複数犯罪


日時 2015年2月21日
場所 ビデオ
監督 リチャード・A・コーラ
製作 1972年(昭和47年)


ボストン警察87分署。ここには色んな人々が出入りする。英語が話せない人、刑事から財布をスリとろうとした奴、毎朝車にゴミをぶちまけられるという苦情を言ってくる人。そんなただでさえごちゃごちゃしている署内にペンキの塗り換え作業が入って落ちつかない。美人でグラマーのアイリーン刑事(ラクウェル・ウェルチ)が連続強姦事件の囮捜査のために配属されてくる。
そんなときマイヤー刑事(ジャック・ウエストン)がとった電話の相手は「5000ドル用意しろ。さもなくばクーパー局長を殺す」と一方的に話す。いたずらにも思えたが一応報告だけはあげておくマイヤー。すぐにまた同じ男から電話があり、今度はクリング刑事がとったが「5000ドルは弁当箱に入れて公園のベンチにおけ」という。
キャレラ刑事(バート・レイノルズ)は連続して起こる浮浪者に放火する犯人の囮となったが、犯人たちに自分が火だるまにされてしまう。
脅迫電話の方はクリング刑事たちが公園のベンチに空の弁当箱をおき、張り込みをした。弁当箱を持ち去った男を尾行するクリングたちだが。


学生時代にテレビ放送で初めて観て私の生涯のベスト30に入れていいぐらいのお気に入りの映画。洋画劇場での鑑賞だから吹き替え版で観てビデオに録画してその後何回か観た。
ビデオにはなったが、日本ではDVDになっていない。
アメリカではDVDになっており、是非とも日本でもDVD化を切望する次第だ。

初めて観たとき何が面白かったかというと今まで自分が観てきた刑事ドラマのセオリーを覆す展開ばかりだからだ。
事件は複数同時並行で起きる、刑事たちは冗談ばかりをいいやる気がなさそう、でもいざとなったら活躍する。マイヤー刑事がドジな刑事の見本として登場する。

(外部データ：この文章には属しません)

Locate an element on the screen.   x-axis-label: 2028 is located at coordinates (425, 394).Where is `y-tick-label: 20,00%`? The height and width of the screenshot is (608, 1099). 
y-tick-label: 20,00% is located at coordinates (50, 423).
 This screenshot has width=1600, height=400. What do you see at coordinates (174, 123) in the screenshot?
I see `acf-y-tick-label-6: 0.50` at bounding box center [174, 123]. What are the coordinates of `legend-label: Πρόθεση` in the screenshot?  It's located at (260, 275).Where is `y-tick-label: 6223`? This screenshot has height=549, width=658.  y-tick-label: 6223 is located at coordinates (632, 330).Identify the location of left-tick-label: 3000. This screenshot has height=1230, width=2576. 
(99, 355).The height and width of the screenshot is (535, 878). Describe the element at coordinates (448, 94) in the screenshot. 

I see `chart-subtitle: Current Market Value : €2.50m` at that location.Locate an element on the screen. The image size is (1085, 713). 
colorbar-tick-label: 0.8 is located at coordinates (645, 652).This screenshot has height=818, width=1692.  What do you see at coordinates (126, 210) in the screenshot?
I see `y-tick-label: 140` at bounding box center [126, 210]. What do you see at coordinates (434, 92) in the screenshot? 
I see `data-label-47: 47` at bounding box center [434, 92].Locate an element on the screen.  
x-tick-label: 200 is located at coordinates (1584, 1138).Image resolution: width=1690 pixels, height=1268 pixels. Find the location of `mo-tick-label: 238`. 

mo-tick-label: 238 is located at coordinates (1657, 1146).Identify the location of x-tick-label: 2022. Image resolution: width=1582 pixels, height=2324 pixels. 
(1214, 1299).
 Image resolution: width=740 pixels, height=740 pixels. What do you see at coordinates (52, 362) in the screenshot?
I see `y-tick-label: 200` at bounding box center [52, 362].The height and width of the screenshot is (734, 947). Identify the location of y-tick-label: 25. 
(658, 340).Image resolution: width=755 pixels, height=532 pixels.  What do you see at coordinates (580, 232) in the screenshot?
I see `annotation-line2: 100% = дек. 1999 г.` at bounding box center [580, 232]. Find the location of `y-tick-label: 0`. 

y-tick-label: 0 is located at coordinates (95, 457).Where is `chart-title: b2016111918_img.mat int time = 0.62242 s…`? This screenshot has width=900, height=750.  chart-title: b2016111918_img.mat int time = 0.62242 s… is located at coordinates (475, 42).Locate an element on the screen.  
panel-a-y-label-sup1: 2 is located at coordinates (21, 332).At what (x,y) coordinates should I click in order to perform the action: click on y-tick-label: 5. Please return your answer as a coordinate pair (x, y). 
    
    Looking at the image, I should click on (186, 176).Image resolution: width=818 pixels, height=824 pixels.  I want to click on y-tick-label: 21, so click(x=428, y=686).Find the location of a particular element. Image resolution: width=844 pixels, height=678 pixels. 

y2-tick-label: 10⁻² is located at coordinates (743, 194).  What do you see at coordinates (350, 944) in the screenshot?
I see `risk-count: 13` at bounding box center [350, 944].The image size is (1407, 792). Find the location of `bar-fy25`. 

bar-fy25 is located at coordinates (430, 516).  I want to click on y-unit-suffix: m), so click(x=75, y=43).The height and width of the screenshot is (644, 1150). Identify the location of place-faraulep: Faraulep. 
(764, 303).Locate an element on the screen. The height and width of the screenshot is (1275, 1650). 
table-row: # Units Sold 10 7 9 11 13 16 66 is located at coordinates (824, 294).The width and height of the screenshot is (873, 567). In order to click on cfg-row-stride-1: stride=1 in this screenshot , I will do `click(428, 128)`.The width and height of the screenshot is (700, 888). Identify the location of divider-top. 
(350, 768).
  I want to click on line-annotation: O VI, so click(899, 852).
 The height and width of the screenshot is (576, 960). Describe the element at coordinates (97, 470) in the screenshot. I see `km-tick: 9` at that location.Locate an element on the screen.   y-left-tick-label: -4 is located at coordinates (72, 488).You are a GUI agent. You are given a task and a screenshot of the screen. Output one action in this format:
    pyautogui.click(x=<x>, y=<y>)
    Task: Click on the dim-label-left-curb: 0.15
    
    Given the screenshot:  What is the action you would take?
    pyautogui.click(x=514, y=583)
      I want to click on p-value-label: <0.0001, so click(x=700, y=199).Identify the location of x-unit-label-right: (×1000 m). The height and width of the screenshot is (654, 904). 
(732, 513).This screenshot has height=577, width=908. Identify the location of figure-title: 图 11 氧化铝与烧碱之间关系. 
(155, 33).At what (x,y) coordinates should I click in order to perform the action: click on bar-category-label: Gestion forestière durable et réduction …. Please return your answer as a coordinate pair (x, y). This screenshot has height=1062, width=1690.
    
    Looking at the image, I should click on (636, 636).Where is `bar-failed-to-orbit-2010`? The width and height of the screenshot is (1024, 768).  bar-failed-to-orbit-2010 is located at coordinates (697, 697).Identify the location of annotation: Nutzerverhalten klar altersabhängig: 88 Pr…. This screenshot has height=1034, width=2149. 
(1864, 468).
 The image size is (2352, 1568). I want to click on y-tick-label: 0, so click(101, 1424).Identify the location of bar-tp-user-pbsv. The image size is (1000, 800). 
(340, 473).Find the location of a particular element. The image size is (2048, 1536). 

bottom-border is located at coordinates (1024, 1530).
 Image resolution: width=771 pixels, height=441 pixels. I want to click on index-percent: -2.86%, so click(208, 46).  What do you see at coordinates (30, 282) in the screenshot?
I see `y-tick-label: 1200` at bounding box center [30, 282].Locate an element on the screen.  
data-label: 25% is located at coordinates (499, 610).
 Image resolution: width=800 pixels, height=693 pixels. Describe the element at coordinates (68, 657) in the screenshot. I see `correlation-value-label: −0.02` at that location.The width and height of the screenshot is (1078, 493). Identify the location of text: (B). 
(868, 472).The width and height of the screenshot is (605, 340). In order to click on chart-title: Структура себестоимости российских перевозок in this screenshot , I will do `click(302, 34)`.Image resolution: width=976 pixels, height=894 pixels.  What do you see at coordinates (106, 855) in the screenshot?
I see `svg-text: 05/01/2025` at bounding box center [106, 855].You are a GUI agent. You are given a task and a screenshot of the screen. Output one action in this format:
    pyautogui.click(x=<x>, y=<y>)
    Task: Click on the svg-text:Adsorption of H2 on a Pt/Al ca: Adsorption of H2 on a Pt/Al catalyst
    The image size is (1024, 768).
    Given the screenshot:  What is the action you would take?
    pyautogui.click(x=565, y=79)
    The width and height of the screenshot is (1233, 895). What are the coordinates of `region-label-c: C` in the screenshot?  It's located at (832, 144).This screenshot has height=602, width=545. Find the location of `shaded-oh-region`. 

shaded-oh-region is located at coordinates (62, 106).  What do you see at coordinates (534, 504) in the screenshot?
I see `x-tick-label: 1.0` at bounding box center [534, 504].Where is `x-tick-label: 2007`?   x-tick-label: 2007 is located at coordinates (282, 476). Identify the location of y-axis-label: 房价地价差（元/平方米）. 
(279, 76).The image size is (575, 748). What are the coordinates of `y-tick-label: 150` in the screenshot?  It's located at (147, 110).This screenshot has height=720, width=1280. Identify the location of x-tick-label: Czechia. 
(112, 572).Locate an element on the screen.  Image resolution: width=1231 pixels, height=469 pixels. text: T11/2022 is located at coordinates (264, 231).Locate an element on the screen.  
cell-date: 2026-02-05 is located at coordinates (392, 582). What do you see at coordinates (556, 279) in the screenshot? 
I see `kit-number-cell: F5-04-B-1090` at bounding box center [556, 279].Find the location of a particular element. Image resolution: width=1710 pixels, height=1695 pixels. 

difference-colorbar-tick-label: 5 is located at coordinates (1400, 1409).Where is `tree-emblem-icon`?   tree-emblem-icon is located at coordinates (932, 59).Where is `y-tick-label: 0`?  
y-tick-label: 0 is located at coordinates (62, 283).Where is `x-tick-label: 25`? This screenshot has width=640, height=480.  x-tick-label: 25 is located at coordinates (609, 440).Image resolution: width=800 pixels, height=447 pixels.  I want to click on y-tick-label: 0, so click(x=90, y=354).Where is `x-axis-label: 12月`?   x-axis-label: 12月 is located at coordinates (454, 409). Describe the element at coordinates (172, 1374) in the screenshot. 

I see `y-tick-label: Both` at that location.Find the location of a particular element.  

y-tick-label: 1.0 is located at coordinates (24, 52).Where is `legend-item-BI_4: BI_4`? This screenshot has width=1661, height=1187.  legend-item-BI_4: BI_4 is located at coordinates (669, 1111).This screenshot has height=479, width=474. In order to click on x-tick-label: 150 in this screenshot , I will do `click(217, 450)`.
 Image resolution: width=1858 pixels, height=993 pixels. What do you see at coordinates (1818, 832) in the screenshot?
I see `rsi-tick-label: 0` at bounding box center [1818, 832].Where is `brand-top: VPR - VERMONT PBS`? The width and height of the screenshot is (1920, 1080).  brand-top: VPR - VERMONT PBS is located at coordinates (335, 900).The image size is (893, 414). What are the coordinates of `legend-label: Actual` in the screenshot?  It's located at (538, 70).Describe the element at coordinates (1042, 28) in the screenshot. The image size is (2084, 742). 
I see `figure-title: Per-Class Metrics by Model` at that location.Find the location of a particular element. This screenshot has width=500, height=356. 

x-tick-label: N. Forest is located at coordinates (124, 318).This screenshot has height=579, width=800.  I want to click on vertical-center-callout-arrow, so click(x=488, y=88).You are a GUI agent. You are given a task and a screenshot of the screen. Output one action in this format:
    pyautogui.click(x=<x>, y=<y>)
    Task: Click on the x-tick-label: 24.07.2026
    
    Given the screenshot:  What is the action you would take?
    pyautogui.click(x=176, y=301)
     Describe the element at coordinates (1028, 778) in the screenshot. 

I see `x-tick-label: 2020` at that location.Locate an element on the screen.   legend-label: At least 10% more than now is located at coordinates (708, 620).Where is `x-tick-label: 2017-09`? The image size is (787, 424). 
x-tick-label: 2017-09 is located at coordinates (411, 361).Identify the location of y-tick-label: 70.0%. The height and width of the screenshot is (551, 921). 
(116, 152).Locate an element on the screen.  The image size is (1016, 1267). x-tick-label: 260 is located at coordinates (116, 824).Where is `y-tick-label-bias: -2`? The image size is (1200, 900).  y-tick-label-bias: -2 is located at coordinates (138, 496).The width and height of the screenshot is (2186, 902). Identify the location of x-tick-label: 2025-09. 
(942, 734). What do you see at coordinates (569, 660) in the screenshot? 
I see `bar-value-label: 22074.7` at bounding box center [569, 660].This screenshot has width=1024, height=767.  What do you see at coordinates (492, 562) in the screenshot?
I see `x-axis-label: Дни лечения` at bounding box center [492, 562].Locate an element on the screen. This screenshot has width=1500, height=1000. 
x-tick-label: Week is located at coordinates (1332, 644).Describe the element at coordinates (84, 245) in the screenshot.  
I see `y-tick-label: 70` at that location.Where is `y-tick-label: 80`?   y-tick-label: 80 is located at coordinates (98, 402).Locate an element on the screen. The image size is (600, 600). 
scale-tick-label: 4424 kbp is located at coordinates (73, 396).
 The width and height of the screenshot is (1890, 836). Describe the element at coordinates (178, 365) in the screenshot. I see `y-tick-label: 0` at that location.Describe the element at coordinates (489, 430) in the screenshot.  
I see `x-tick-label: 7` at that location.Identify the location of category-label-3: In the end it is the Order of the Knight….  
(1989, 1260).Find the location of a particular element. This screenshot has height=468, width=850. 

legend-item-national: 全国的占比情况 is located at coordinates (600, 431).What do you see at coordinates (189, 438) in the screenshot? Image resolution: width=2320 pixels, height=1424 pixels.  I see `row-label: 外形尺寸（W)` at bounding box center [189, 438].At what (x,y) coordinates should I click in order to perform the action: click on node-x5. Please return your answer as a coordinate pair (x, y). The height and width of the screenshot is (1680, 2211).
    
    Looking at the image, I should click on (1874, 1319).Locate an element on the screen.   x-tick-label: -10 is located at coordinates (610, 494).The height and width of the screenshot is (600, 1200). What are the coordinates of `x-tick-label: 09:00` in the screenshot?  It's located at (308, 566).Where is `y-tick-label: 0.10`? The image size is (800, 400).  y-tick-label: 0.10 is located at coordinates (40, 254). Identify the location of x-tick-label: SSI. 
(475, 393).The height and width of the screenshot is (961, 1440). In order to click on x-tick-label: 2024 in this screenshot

一番笑ったのはその後脅迫事件の犯人から手紙が届くのだが、それを見た後、考えるときについその手紙で机をトントン叩いてしまい、上司から取り上げられる所。
他にも容疑者に対しキャレラに怖い刑事になってもらって自分が優しい刑事でなんとか自分に対して吐かせようとするが、自分もつい激高してしまう。

脅迫事件の方は例の弁当箱を持っていた男を追ったところ、こいつらが何か計画していると発覚。電話の盗聴を行い、男の知り合いなどを問いつめたところ単なる酒屋強盗を計画してるだけと発覚。
(2回目の脅迫を受けて同じく空の弁当箱を張り込むシーンではキャレラとマイヤーが尼僧に変装したり、クリングとアイリーンが寝袋でいちゃつくカップルに変装したり、盲人に変装し警察犬を盲導犬として連れていくがいざという時にまったく役に立たないとか、正直、爆笑である)

一方、強姦魔の方は(割とあっさりと)解決。
署内でペンキ塗りをしていた口の減らない作業員も実は物品泥棒と解って逮捕。
そして酒屋の警備に向かうキャレラ、マイヤー、クリング。小さな事件と解っていても行かない訳にはいかない。
腐りきっている所へ、謎の警官が現れ、強盗も現れ銃撃戦に。
謎の警官のグループの一人がハゲで補聴器をした男。まさかと思いつつ追ってみると、そこへ例の浮浪者放火の不良少年たちが!

最後の最後に今までの伏線が一気に結びついていく脚本の見事さ。
脚本のエヴァン・ハンターは原作者のエド・マクベインの別ネーム。さすがの面白さだ。

他にも「酔っぱらいが車を押している」という苦情にどう対応するかとか、車にゴミをぶちまけられている苦情とか「実際の警察ってドラマと違ってくだらない苦情の数々に対応してるんだろうな」と思わせる現実感があり、そこが初めて見たときは実に新鮮だった。
(このごちゃごちゃ感は後の「踊る大捜査線」につながってると思う)

日本ではDVD化もされておらず、人気のない映画だが私にとっては忘れられない刑事映画の金字塔なのである。